Stored records:
START

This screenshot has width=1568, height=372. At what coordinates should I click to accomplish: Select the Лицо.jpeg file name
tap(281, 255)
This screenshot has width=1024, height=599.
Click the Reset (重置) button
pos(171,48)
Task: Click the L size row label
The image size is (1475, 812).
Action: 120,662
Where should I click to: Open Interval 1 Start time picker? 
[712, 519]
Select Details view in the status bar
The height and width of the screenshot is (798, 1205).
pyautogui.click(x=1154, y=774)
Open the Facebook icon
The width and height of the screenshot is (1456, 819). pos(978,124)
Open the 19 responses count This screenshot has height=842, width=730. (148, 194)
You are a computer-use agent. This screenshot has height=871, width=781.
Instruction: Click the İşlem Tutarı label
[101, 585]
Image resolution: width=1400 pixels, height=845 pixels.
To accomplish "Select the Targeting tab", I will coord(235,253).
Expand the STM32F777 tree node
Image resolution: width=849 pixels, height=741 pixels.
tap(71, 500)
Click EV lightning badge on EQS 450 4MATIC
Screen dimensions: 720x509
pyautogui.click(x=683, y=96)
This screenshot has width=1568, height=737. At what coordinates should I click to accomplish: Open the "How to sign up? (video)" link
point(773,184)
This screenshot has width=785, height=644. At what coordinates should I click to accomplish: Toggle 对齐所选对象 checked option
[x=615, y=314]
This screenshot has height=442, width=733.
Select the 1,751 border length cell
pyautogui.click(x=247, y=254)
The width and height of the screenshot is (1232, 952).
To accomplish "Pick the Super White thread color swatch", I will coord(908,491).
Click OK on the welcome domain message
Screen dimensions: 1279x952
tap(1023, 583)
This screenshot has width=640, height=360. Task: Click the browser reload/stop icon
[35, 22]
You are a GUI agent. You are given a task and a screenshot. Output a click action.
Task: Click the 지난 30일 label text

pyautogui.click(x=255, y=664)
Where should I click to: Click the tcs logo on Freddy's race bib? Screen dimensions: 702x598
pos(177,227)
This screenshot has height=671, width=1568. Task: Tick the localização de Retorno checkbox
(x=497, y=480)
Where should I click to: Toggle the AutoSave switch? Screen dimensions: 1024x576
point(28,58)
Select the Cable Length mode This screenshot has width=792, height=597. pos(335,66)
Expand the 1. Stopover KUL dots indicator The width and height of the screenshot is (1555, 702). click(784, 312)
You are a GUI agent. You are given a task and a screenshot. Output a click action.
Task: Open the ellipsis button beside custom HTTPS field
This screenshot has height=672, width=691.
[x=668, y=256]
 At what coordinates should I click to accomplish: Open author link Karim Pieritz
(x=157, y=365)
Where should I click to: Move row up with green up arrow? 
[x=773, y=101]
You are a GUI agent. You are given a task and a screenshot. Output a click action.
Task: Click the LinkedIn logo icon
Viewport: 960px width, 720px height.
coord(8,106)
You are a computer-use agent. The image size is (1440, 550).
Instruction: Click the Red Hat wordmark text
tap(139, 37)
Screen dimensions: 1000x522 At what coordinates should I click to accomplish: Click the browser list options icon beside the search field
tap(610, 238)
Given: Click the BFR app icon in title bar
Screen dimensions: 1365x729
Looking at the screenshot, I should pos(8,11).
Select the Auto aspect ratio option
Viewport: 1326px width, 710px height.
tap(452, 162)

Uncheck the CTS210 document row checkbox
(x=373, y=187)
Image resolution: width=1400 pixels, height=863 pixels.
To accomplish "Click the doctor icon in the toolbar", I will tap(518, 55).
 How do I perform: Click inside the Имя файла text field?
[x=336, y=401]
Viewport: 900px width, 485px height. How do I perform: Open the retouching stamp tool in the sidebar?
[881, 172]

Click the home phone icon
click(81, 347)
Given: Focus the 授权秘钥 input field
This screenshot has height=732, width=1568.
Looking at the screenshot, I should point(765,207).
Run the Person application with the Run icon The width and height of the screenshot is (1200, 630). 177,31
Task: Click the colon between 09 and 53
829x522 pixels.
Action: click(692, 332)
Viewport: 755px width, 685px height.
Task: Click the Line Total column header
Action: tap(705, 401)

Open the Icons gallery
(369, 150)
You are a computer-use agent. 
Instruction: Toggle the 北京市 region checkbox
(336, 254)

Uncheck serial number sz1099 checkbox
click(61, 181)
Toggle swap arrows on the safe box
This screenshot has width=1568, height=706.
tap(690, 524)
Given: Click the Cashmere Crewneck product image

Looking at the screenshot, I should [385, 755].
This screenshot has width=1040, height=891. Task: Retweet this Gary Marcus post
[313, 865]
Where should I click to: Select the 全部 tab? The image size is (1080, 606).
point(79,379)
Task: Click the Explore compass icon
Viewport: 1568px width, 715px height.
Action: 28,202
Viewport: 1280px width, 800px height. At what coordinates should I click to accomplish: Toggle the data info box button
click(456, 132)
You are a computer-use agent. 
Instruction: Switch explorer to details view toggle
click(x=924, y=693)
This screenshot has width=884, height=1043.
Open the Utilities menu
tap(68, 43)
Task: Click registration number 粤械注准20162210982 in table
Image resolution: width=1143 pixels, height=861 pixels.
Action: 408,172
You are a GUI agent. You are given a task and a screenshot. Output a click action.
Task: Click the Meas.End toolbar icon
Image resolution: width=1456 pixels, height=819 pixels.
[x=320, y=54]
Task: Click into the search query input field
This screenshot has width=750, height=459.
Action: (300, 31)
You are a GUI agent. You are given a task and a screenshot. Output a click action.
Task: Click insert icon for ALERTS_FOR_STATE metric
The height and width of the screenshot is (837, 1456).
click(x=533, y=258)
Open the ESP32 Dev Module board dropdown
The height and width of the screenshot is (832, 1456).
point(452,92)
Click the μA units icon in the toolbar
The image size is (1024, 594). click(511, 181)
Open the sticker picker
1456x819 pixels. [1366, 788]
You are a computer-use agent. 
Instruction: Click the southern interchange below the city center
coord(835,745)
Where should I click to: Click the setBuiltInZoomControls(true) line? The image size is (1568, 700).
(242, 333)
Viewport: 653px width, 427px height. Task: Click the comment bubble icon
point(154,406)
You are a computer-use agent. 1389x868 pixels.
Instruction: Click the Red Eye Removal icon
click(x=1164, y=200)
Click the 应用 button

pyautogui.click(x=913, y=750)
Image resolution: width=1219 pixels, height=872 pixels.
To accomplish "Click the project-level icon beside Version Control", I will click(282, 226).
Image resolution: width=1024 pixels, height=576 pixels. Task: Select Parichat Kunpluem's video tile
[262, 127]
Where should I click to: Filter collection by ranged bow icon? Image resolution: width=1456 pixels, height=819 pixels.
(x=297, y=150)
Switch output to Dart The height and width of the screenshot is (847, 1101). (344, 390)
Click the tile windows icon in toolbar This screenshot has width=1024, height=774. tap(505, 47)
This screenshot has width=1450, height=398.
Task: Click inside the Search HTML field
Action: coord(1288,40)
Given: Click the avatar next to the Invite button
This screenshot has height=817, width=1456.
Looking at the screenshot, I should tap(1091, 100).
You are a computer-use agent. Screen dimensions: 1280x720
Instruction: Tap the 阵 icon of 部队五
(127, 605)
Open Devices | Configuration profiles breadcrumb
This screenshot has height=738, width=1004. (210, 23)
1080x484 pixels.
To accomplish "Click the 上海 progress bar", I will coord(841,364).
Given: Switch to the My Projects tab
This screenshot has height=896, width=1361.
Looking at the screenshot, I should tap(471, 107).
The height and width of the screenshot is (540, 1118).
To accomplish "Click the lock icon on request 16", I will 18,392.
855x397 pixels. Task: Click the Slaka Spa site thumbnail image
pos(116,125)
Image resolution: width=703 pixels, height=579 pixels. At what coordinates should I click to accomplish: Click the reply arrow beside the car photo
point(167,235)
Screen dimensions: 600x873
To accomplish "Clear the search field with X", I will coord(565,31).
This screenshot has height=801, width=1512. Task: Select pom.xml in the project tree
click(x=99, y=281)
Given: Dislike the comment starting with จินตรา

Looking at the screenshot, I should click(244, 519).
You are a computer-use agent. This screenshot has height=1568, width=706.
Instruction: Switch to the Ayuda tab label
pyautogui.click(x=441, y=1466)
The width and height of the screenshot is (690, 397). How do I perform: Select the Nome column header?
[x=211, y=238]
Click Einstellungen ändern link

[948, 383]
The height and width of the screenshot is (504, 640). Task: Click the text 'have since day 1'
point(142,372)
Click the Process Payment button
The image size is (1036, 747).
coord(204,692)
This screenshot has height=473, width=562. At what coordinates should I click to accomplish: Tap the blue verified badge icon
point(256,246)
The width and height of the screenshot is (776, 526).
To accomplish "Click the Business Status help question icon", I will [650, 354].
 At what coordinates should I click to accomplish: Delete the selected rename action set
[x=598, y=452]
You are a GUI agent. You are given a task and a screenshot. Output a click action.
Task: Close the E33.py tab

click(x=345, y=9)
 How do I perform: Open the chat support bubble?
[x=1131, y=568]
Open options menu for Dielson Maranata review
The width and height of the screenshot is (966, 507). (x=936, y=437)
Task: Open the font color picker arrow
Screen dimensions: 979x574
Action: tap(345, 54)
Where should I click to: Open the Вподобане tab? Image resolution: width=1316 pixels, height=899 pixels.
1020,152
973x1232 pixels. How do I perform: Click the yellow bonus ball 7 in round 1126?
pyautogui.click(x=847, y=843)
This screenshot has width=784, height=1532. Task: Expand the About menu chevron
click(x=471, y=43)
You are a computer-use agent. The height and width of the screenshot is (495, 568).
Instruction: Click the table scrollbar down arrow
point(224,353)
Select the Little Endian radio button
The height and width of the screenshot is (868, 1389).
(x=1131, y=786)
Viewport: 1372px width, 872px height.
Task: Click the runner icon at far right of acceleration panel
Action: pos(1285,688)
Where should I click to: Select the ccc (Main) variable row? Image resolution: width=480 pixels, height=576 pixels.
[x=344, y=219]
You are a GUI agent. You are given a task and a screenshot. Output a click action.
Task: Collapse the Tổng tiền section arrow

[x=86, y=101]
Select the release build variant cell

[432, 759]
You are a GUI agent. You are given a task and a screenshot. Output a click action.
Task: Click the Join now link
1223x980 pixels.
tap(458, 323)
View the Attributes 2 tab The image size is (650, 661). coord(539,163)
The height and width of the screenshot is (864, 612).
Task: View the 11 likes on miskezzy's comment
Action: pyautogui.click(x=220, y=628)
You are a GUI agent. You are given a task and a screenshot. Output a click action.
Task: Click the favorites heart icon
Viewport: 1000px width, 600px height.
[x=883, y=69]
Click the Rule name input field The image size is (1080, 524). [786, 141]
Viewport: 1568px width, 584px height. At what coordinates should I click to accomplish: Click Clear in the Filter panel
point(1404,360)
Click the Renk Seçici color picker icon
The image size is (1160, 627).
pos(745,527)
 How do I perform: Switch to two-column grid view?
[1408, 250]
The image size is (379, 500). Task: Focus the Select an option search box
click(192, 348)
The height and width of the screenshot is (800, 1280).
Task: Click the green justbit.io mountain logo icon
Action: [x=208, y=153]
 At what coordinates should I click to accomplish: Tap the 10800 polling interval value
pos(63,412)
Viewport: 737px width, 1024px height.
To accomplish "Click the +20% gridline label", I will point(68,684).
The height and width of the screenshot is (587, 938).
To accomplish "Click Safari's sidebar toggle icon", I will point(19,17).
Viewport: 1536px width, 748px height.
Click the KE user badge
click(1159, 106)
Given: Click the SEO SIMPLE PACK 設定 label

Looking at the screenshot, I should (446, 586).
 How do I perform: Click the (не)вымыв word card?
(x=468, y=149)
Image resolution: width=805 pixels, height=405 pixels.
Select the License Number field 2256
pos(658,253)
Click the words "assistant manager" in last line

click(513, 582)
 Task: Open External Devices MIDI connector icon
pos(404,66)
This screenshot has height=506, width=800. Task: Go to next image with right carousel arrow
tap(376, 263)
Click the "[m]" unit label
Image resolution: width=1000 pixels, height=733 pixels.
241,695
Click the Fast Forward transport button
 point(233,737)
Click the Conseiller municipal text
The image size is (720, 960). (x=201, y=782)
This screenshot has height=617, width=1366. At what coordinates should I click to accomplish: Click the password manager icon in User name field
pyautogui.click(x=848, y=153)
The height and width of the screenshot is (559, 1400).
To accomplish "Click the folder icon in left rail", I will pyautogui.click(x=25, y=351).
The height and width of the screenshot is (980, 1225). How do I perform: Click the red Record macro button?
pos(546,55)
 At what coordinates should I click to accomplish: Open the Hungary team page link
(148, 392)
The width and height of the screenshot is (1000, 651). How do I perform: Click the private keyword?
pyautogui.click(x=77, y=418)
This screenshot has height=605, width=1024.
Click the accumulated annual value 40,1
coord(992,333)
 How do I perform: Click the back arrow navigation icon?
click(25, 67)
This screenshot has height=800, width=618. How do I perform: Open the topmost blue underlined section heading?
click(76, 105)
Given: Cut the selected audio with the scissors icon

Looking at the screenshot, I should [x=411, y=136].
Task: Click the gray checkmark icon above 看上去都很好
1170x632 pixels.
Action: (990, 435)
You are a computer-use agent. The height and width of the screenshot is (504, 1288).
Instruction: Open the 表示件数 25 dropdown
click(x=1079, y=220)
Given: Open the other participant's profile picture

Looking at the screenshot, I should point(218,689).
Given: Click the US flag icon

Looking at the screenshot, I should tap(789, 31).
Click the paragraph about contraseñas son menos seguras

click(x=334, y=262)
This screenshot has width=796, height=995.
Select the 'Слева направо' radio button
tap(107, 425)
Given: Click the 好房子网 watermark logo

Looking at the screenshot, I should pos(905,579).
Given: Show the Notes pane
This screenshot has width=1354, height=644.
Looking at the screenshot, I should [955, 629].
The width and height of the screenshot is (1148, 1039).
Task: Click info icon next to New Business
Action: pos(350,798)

END

(DO THIS)
Rewrite every line from the one containing "Where should I click to: Move" up to and including the one containing "tap(610, 238)", requests included, and shift each coordinate in the answers by adding 93 to it. Which lines would you produce?

(OUTPUT FOR THIS TASK)
Where should I click to: Move row up with green up arrow? 
[x=866, y=194]
You are a GUI agent. You are given a task and a screenshot. Output a click action.
Task: Click the LinkedIn logo icon
Viewport: 960px width, 720px height.
coord(101,199)
You are a computer-use agent. The image size is (1440, 550).
Instruction: Click the Red Hat wordmark text
tap(232, 130)
Screen dimensions: 1000x522 At what coordinates should I click to accomplish: Click the browser list options icon beside the search field
tap(703, 331)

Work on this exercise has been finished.